THE PROBLEM: Every line from the one holding "You are a computer-use agent. 600x382 pixels." to the end of the entries should be repeated exactly, with the pictures left out.

Saved data entries:
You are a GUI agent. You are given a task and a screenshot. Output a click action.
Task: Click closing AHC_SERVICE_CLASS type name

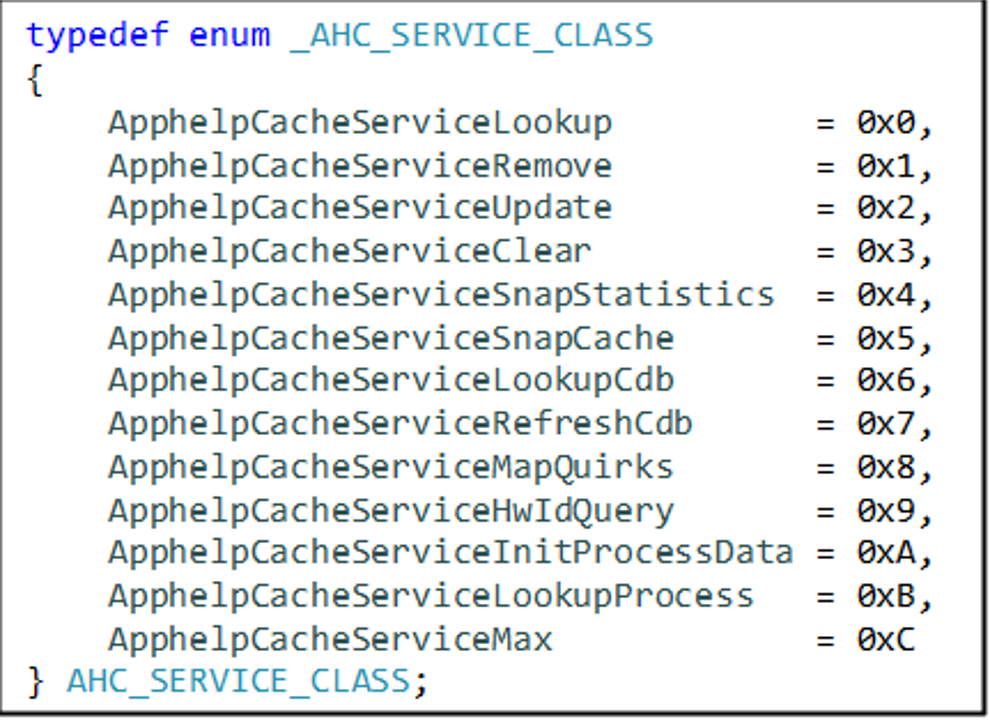pyautogui.click(x=239, y=682)
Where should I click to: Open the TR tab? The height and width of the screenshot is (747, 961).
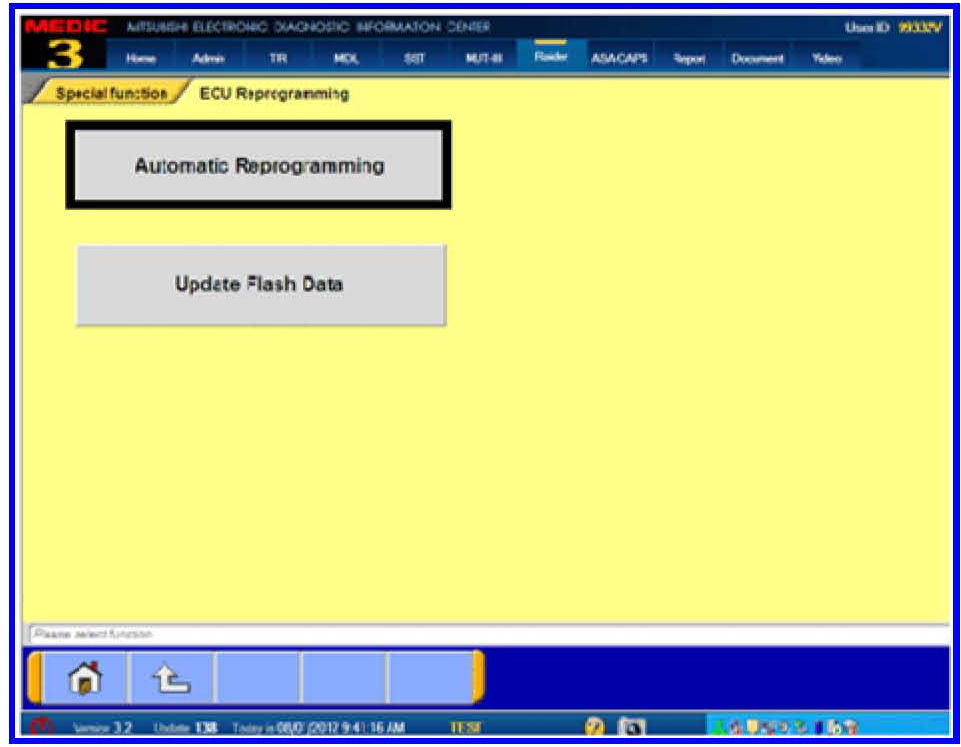(x=277, y=58)
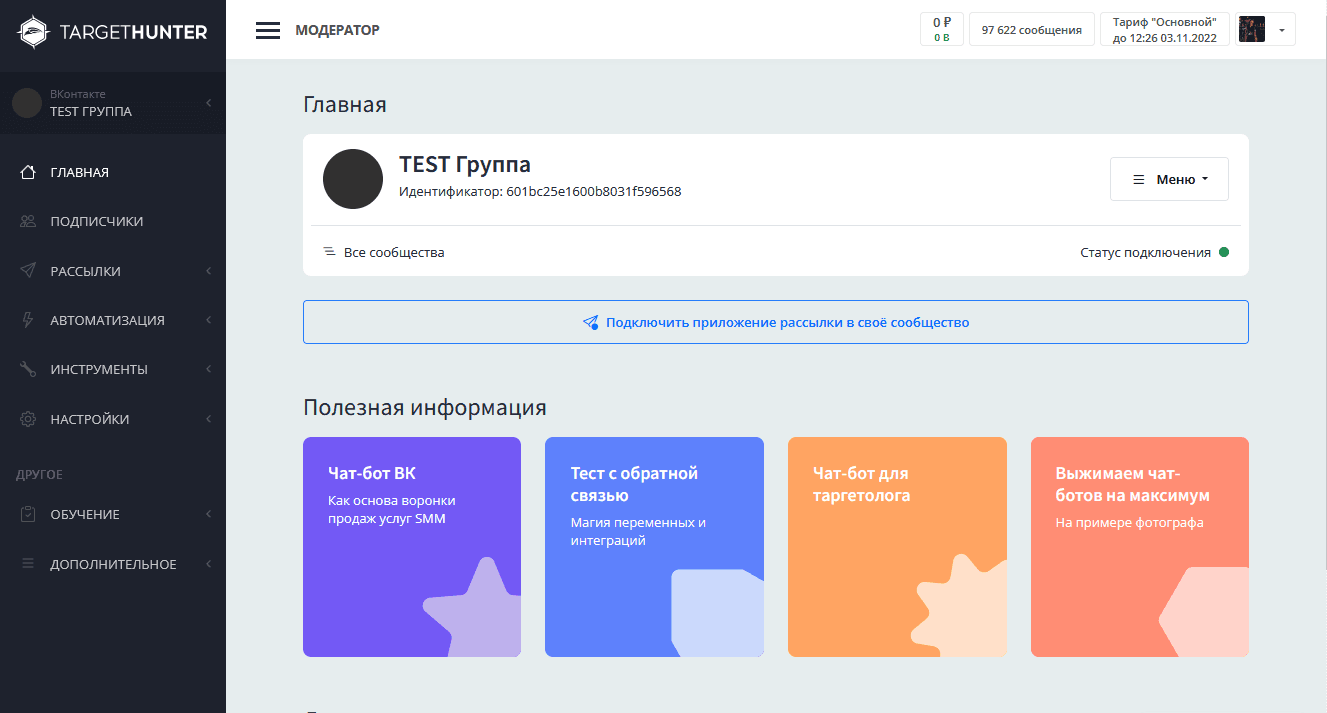Image resolution: width=1327 pixels, height=713 pixels.
Task: Open the purple Чат-бот ВК card
Action: [x=411, y=546]
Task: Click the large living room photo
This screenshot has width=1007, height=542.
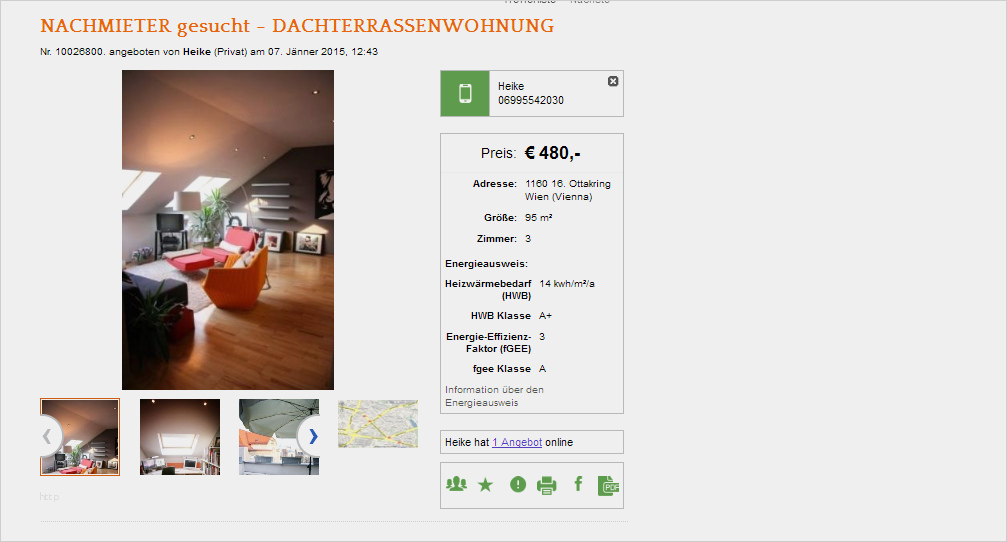Action: (228, 230)
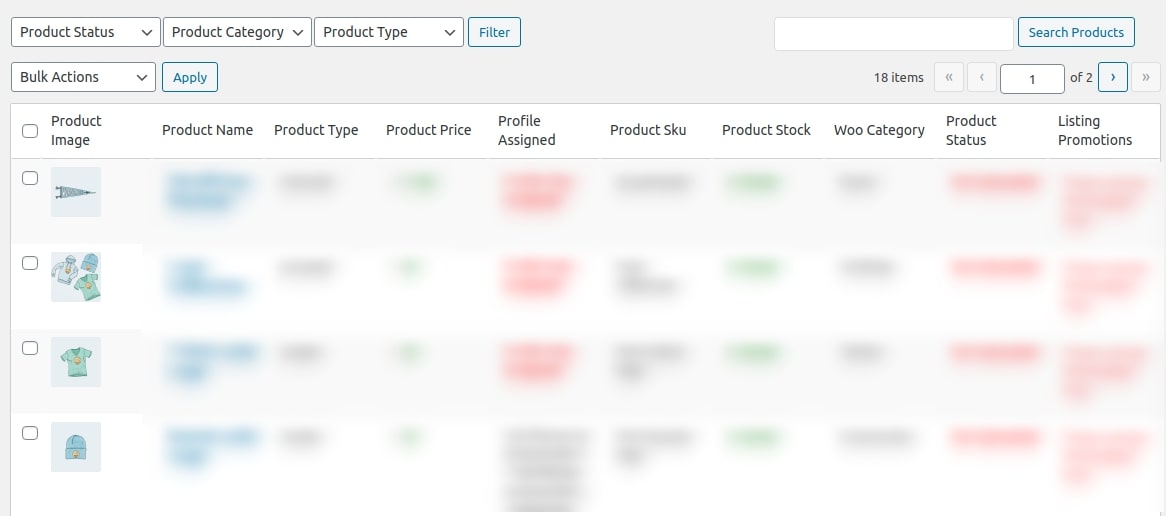Check the beanie product row checkbox
Image resolution: width=1166 pixels, height=516 pixels.
click(30, 433)
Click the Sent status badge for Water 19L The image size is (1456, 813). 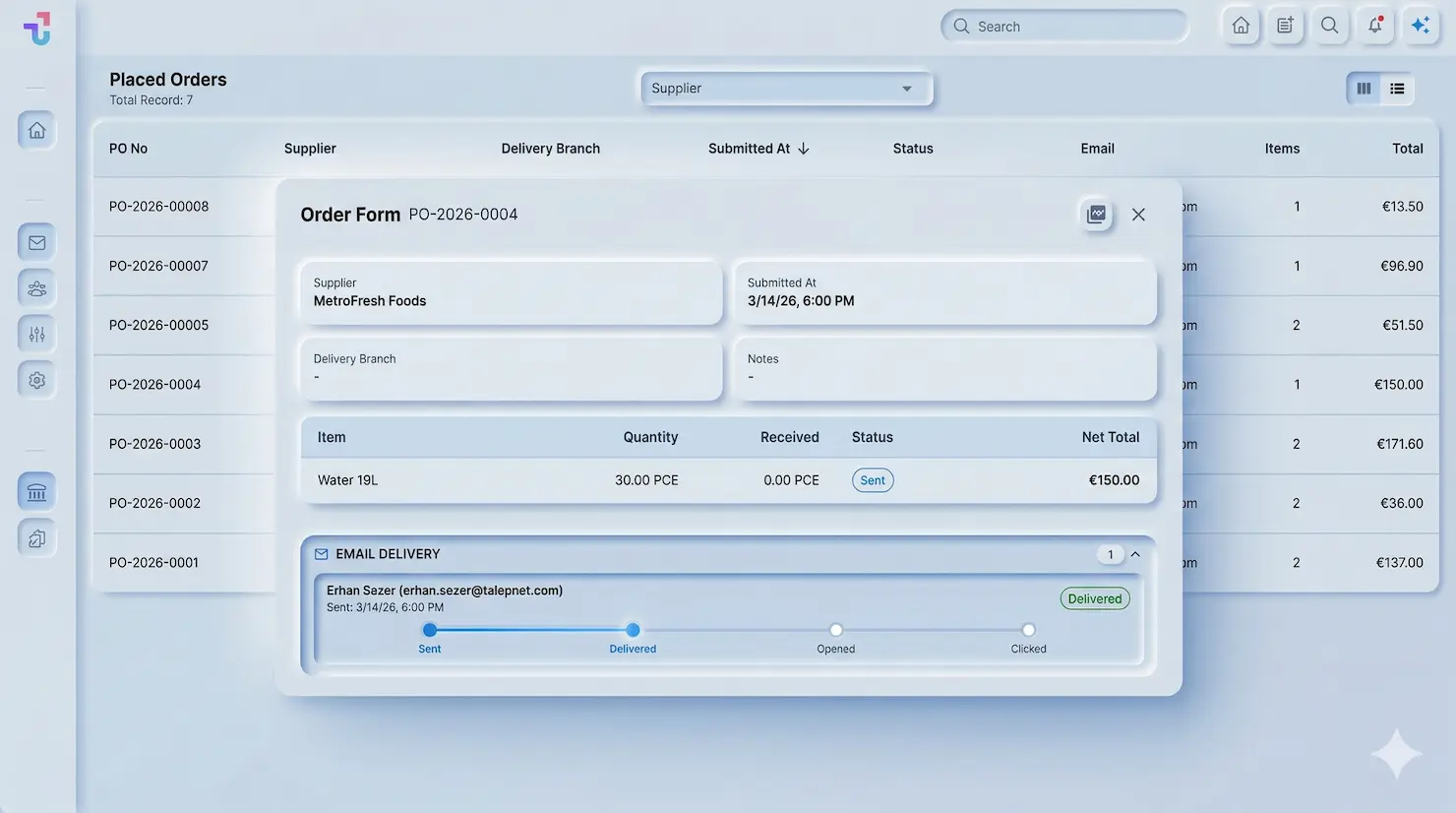873,480
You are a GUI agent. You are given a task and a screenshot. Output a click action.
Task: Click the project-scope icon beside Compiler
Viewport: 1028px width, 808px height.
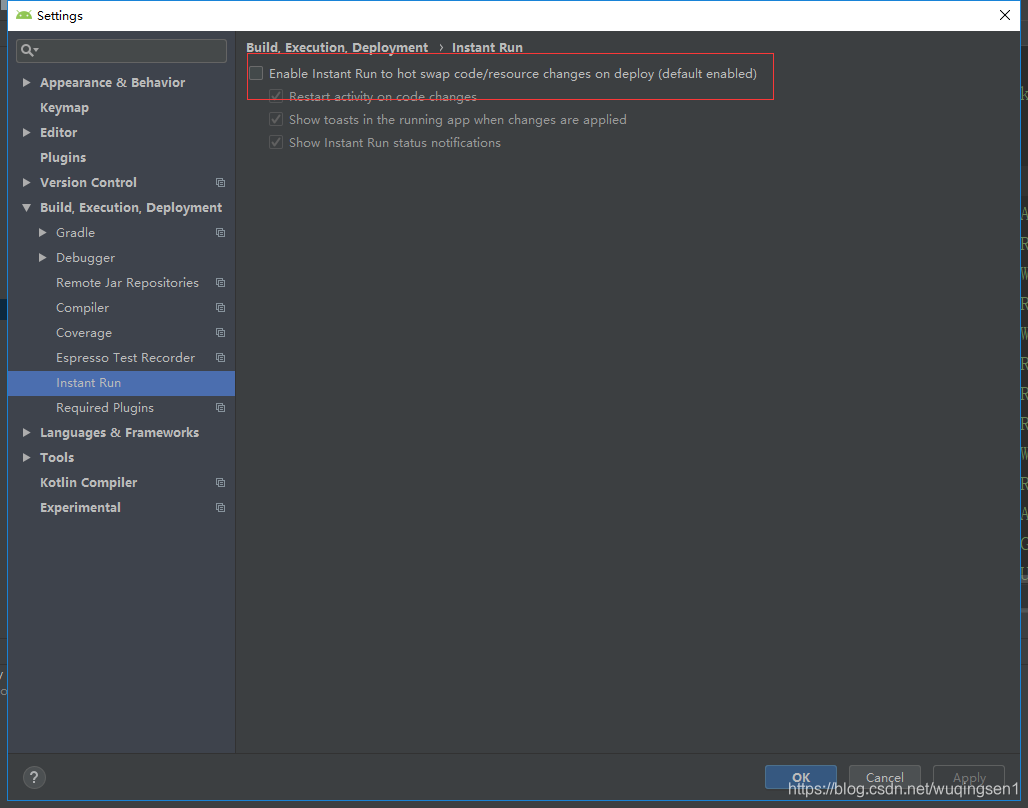click(x=219, y=307)
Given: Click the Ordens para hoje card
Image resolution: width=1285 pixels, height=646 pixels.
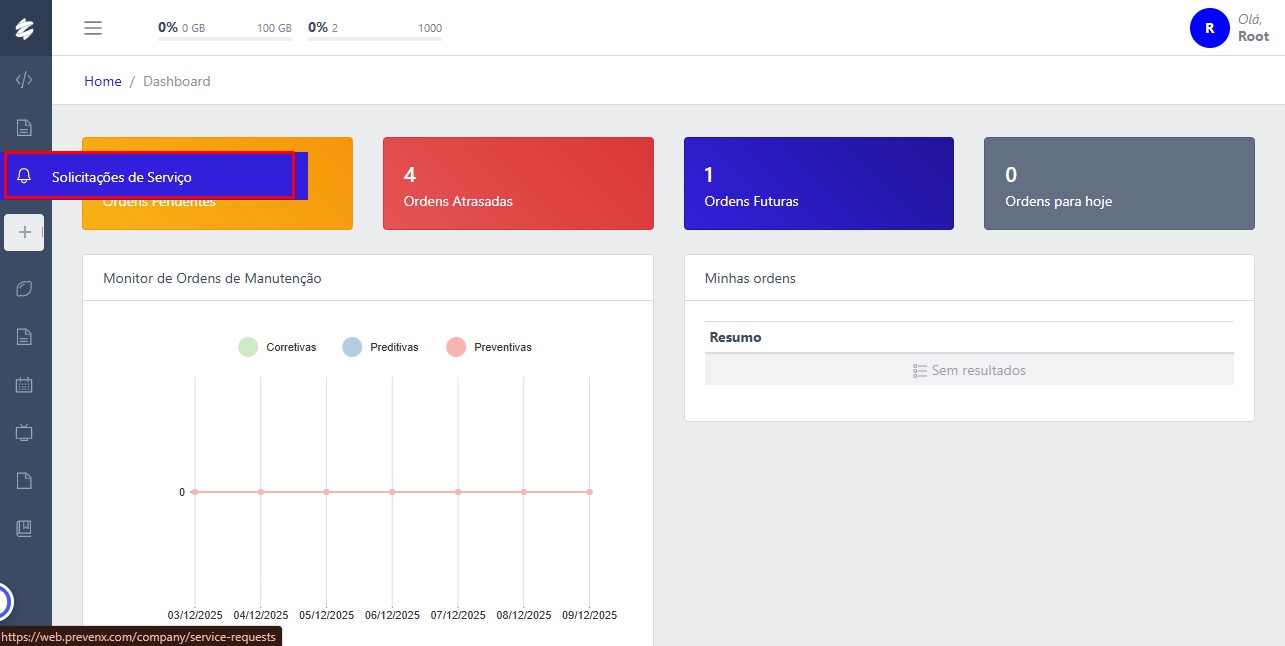Looking at the screenshot, I should 1118,184.
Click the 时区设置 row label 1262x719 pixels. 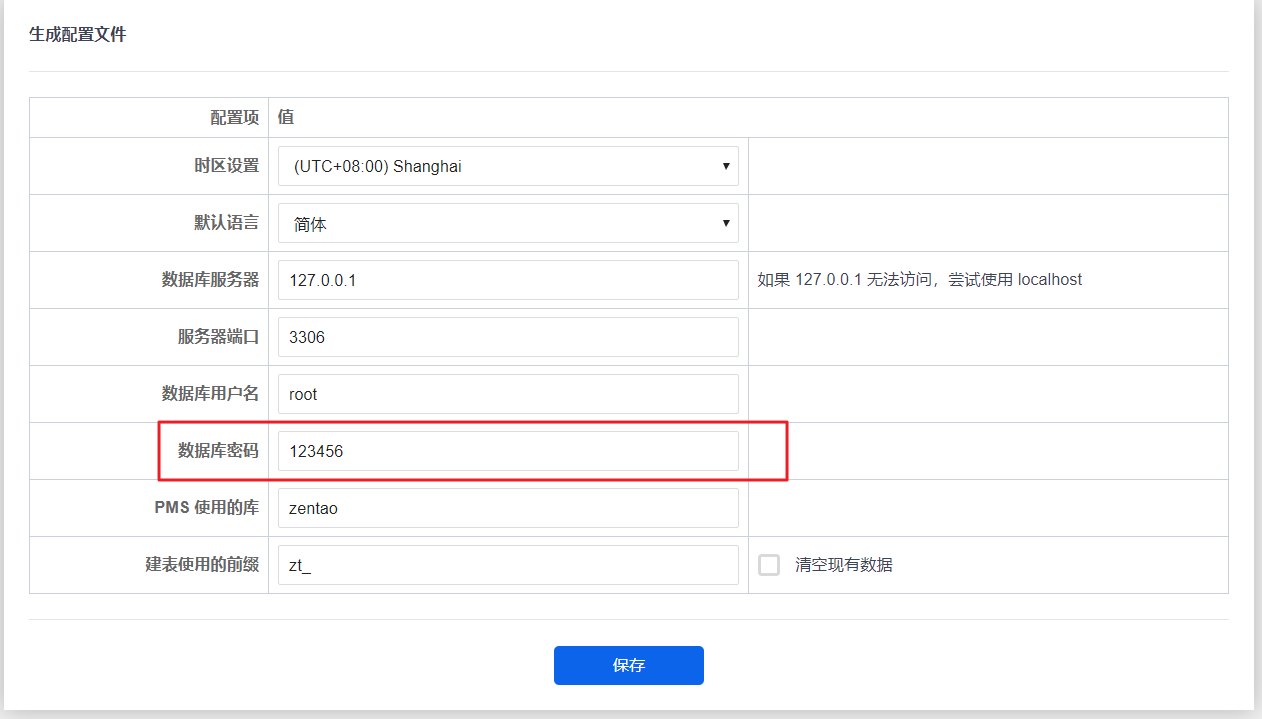[226, 166]
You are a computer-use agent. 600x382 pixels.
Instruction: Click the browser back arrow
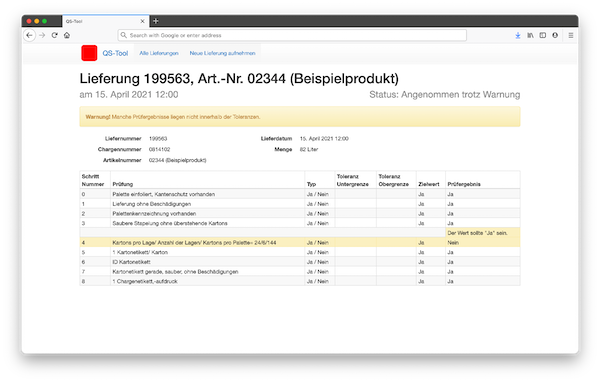29,35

WRITTEN RESPONSE:
You are a computer-use agent. 600x382 pixels.
Instruction: Click the browser back arrow
29,35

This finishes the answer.